Like everything in this class the C3 Aircross is fairly unremarkable to drive, but that’s not really a complaint. It does everything with such a degree of competence that you’ll be perfectly happy with how it drives and instead enjoy the space and versatility on offer.

Citroen C3 Aircross 2017 (6)

Of the two engines we drove on the launch the 1.2-litre turbocharged 110PS PureTech petrol with the automatic transmission was the pick, being smooth, willing and brisk enough. The automatic works well, too, with slick shifts, though the price for convenience is a dent economy and emissions over the manual choice - from 56.5mpg/115g/km to 50.4mpg/126g/km.

The BlueHDi 120 diesel might better all the petrol choices for economy, but the petrol engines are more compelling to drive, being smoother, quieter and lighter - to the benefit of steering response. Not that anyone’s going to tackle mountain routes with vigour, but the C3 Aircross remains satisfyingly controlled in bends, without the bounciness and body roll that you’ll get in its hatchback relation - impressive given it’s loftier height.
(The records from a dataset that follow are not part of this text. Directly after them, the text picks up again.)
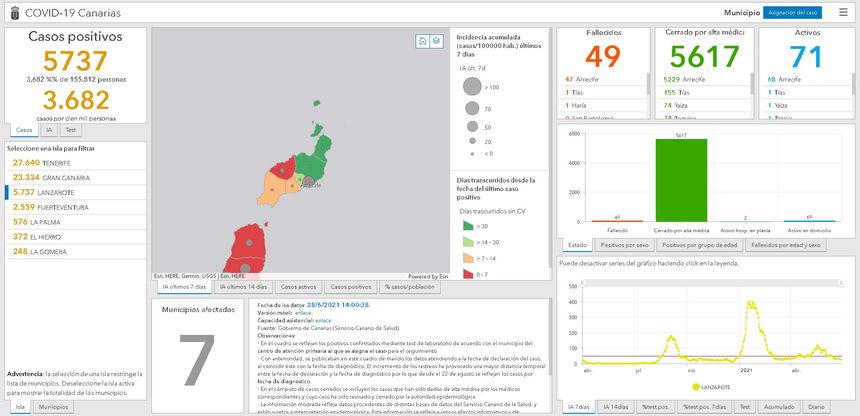Click the Asignación del caso button
This screenshot has height=416, width=860.
(x=791, y=13)
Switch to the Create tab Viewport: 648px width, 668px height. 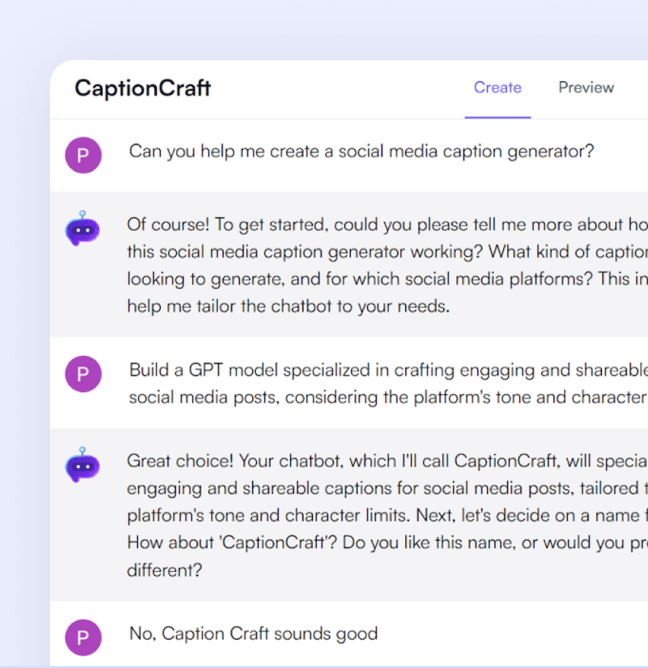(497, 88)
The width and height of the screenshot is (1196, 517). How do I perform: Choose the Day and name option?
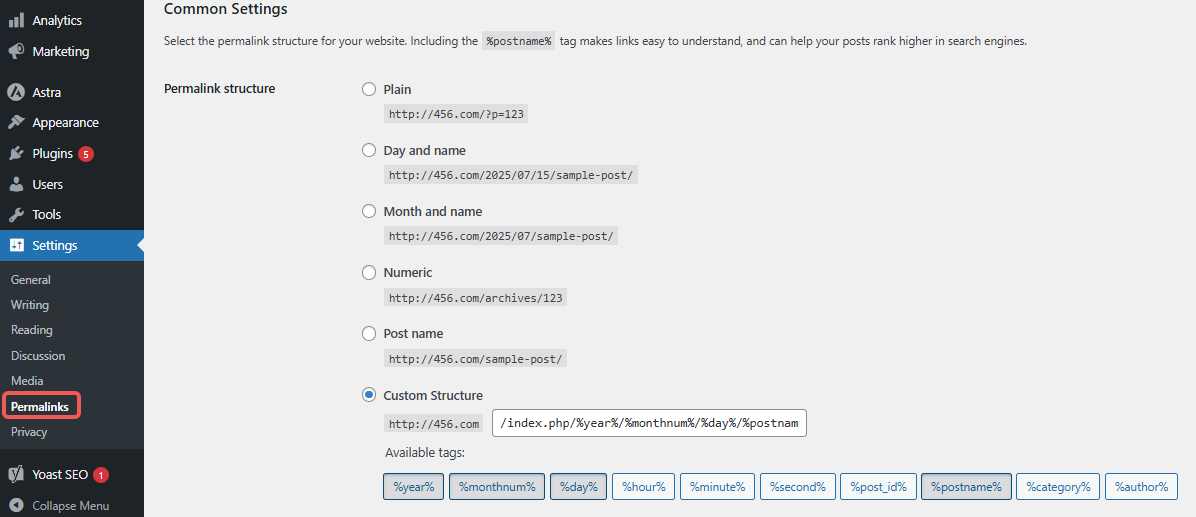click(369, 150)
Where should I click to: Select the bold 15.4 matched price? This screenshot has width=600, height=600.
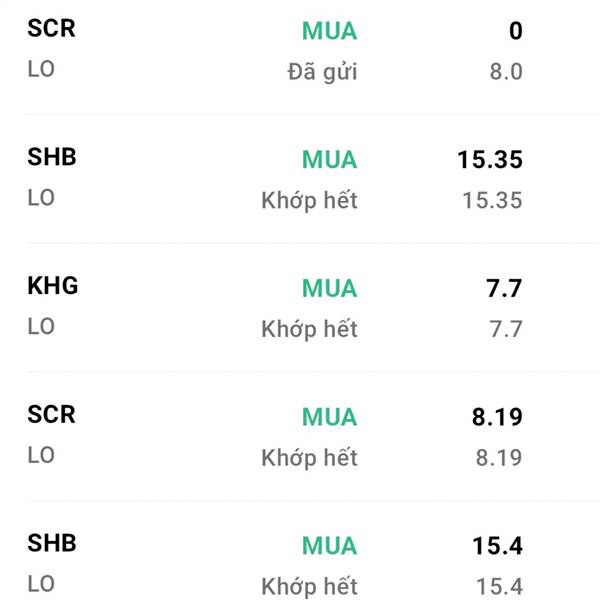(x=497, y=546)
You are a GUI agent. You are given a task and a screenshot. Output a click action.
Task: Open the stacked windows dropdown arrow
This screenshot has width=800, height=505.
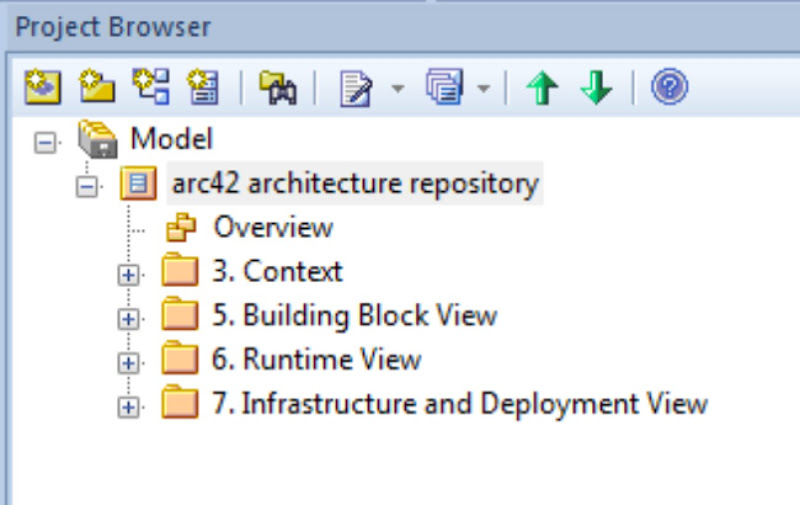click(x=483, y=89)
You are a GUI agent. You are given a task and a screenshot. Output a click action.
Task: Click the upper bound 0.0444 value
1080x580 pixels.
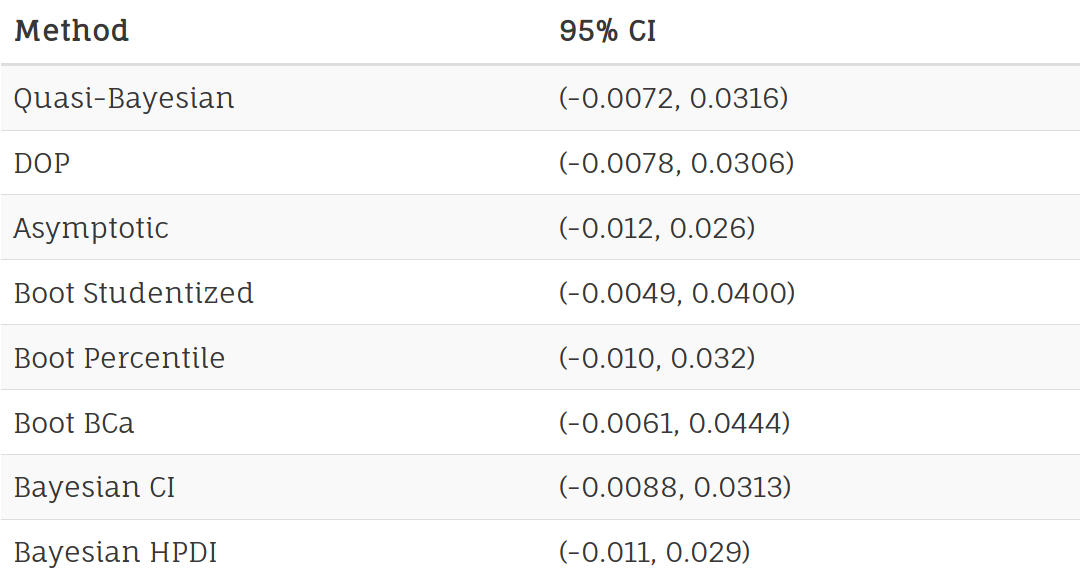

It’s that height that defines it, as well as the space inside - the interior light and airy. The cabin has more plastic types and textures than a toy shop, while the colour choices and possible mixture inside and out, rival that of a ball pit in a kid’s soft play area. The materials themselves might lack the upmarket feel of some of its rivals, but they’re pleasing enough to look at. Choose the touchscreen models - from Feel up - and you’ve got the frustration of sub menus to get to simple things like heater and fan controls, but that’s nothing unusual these days.

Elsewhere it’s difficult to criticise. Yes, it’s unremarkable to drive, but the C3 Aircross is neatly designed, well equipped and competetively priced, while safety equipment across all models is impressive, too. More importantly for many is that it’s usefully packaged, with plenty of space inside for both passengers and luggage, even if you have to pay a bit more for it to be at its most versatile.